Dataset excerpts:

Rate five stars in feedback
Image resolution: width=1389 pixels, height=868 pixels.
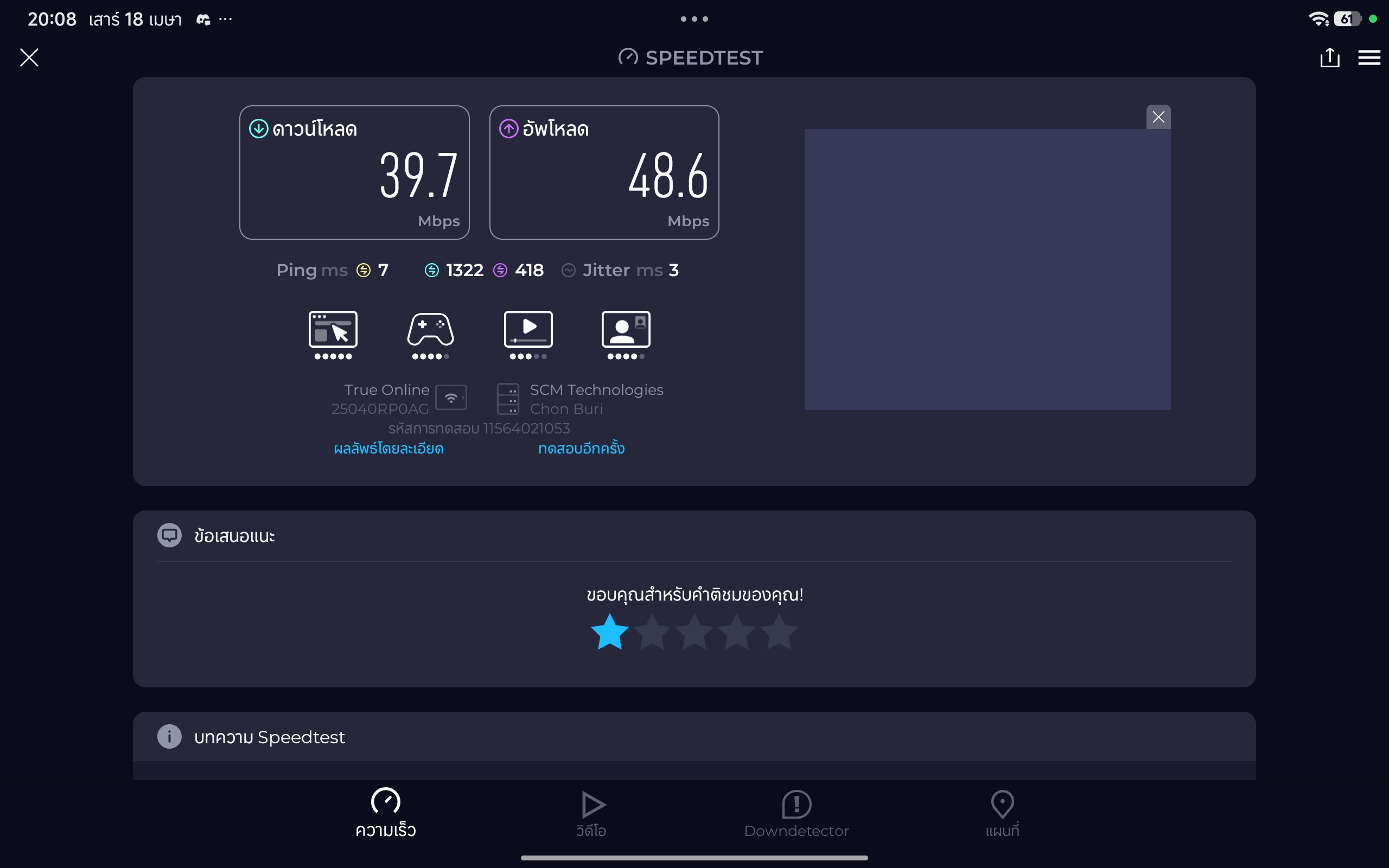[779, 632]
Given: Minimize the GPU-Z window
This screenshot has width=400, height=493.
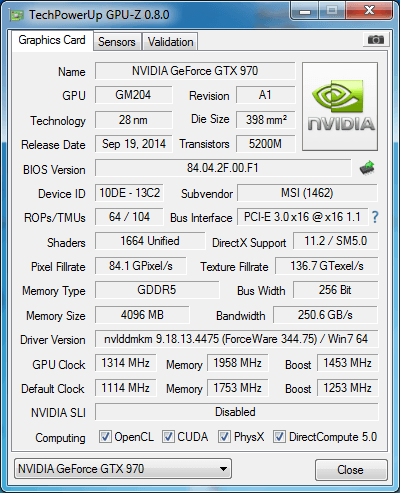Looking at the screenshot, I should (x=305, y=11).
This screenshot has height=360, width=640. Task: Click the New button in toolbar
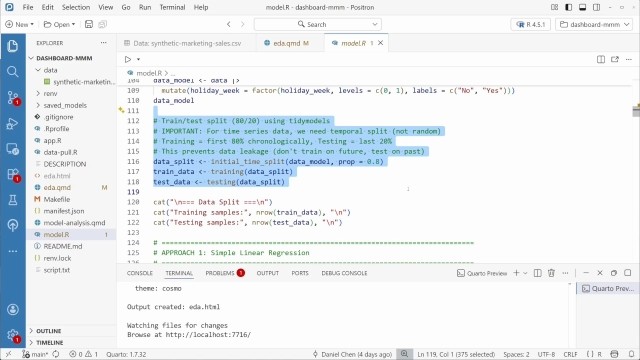tap(19, 24)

Objective: Copy every line of the data above word for word, leaving out the pictures.

Correct answer:
Rate five stars in feedback
Image resolution: width=1389 pixels, height=868 pixels.
[779, 632]
Given: Minimize the GPU-Z window
This screenshot has width=400, height=493.
Looking at the screenshot, I should (x=305, y=11).
This screenshot has height=360, width=640. Task: Click the New button in toolbar
tap(19, 24)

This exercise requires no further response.